I cannot believe how much I learned about stress management this week. I
am not sure where to begin as there was an overwhelming amount of extremely
interesting information and all of it applies to me. There are several aspects
of my life that I am trying to fix that this week's information directly
pertains to.
Depression
I have trouble feeling pleasure or having energy. It is not as if I do not
try really hard to have fun. When food does not taste as good, I eat more of it
to compensate. When I feel like I am not having enough fun, I will shirk some of
my responsibilities in an effort to have more fun. None of this works, by the
way, because just trying harder to be happy will not work if long periods of
stress affect how your body transmits dopamine. The world did not change and
become less fun, nor did I become accustomed to sensations and grow bored.
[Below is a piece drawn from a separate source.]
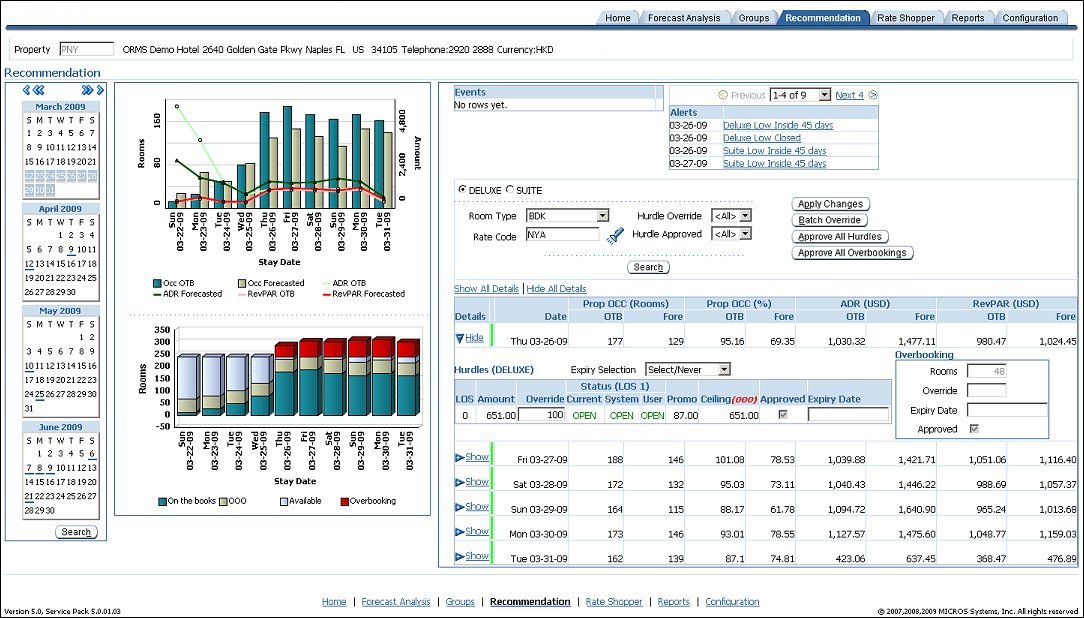
Task: Click the Apply Changes button
Action: pyautogui.click(x=830, y=203)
Instead, I changed, probably as a result of stress.
Weight and Cardiac Care
While we were watching National Geographic's Stress: Portrait of a Killer,
they displayed stressed-out wildlife creatures such as African baboons who
suffered from central obesity. While I do carry a lot of my weight in my face
and limbs, the majority of my weight is on my belly. Before this class, I
already knew that stress hormones such as cortisol affected this type of fat in
a dangerous way, but I didn't know how the stress hormones damage DNA, blood
vessels, and shrank cells in the hippocampus. I also did not even know where the
adrenal gland was located. I find it interesting that it is near where I am the
fattest.
Healing with Stress Management
I never had a lot of faith in stress management, mostly because I felt the
effects weren't lasting. After my relaxation tapes or talking with friends, I'd
feel better but only for a short time. Medication has not helped. Exercise
helps, but it is my most difficult habit to keep. However, I have tried
cognitive behavioral therapy, which has helped me learn not to overreact. Since
I did not keep faith in other remedies, I have not tried them in years. I plan
to put the following measures in place:
- Treating people with kindness and respect
- Be generous
- Progressive Muscle Relaxation Tapes (Twice a day)
- Yoga
- Speak up when others are mistreating me, especially those who are higher ranking.
- Walk 30 minutes a day.
These are a lot of changes, but fortunately I already started walking 30
minutes a day this week, so next week I will try relaxation tapes/videos. The
week after I will see if I can add Power Yoga twice a week. Everything else I
will just have to work on when I can.